19 février 2020 : Parquet européen et justice pénale spécialisée ( rapport - première lecture )

CHAPITRE III
DISPOSITIONS RELATIVES À LA LUTTE CONTRE
LA CRIMINALITÉ ET LA DÉLINQUANCE ORGANISÉE

Article 6
(art. 706-76, 706-95-13 et 706-95-15 du code de procédure pénale)
Coordinations rédactionnelles dans le code de procédure pénale

Cet article apporte deux modifications mineures destinées à améliorer la lisibilité du code de procédure pénale.

Le supprime, à l'article 706-76 dudit code, une référence aux juridictions de proximité. Cette référence subsiste alors que ces juridictions ont disparu depuis l'entrée en vigueur de la loi n° 2011-1862 du 13 décembre 2011 relative à la répartition des contentieux et à l'allègement de certaines procédures juridictionnelles. Les compétences qu'exerçait le juge de proximité ont été confiées au tribunal judiciaire.

Les et proposent de déplacer à l'article 706-95-13 du code de procédure pénale des dispositions qui figurent actuellement à l'article 706-95-15 du même code et d'abroger en conséquence ce dernier article.

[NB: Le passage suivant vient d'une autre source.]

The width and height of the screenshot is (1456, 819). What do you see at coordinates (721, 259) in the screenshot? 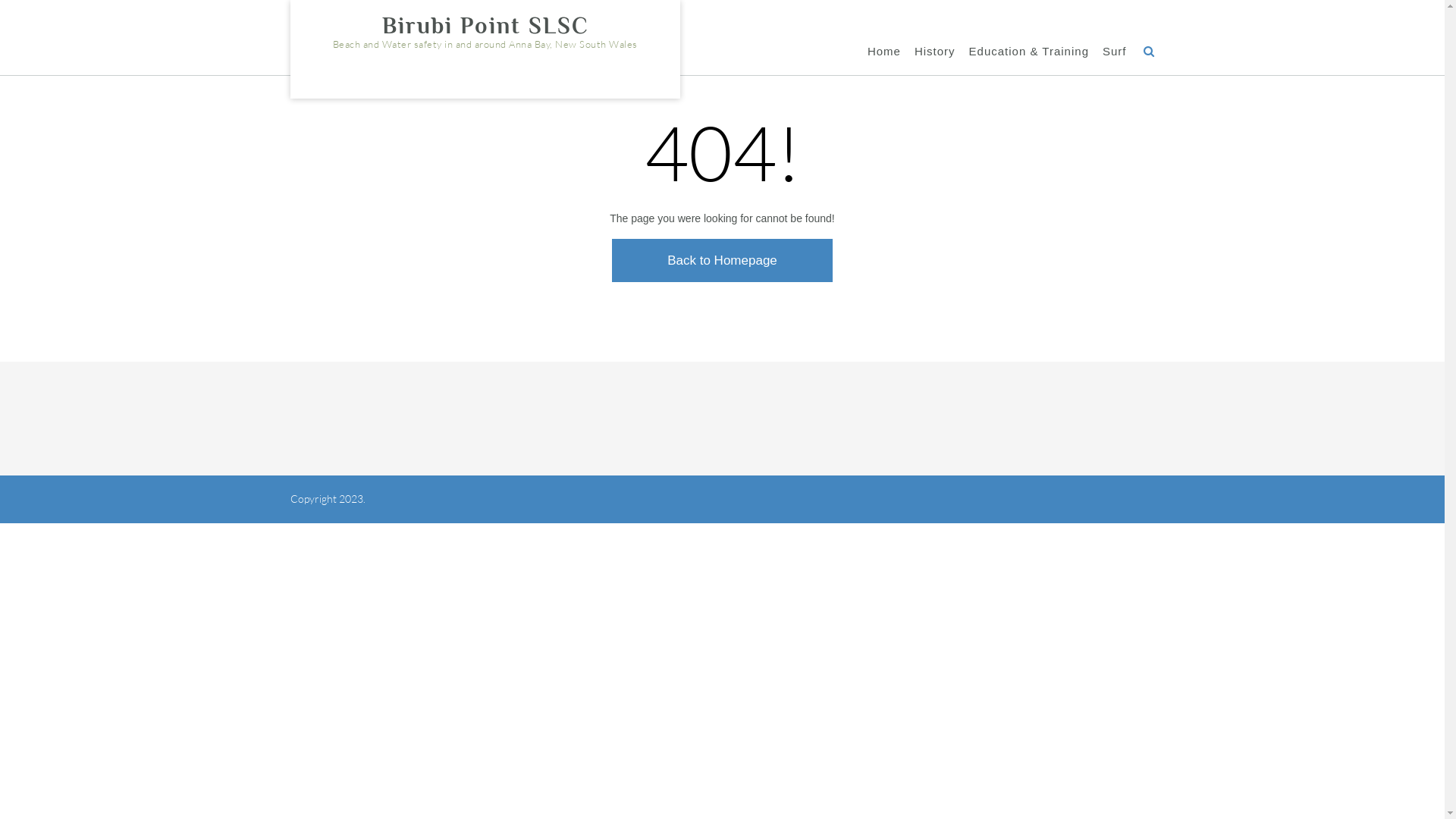
I see `'Back to Homepage'` at bounding box center [721, 259].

Dans sa version adoptée en lecture définitive par l'Assemblée nationale, le projet de loi de programmation 2018-2022 et de réforme pour la justice donnait la possibilité au juge d'instruction de recourir aux techniques spéciales d'enquête sans attendre l'avis préalable du procureur de la République ; symétriquement, il donnait la possibilité au procureur de la République d'ordonner en cas d'urgence le recours à ces mêmes techniques d'enquête pendant vingt-quatre heures sans autorisation d'un magistrat du siège.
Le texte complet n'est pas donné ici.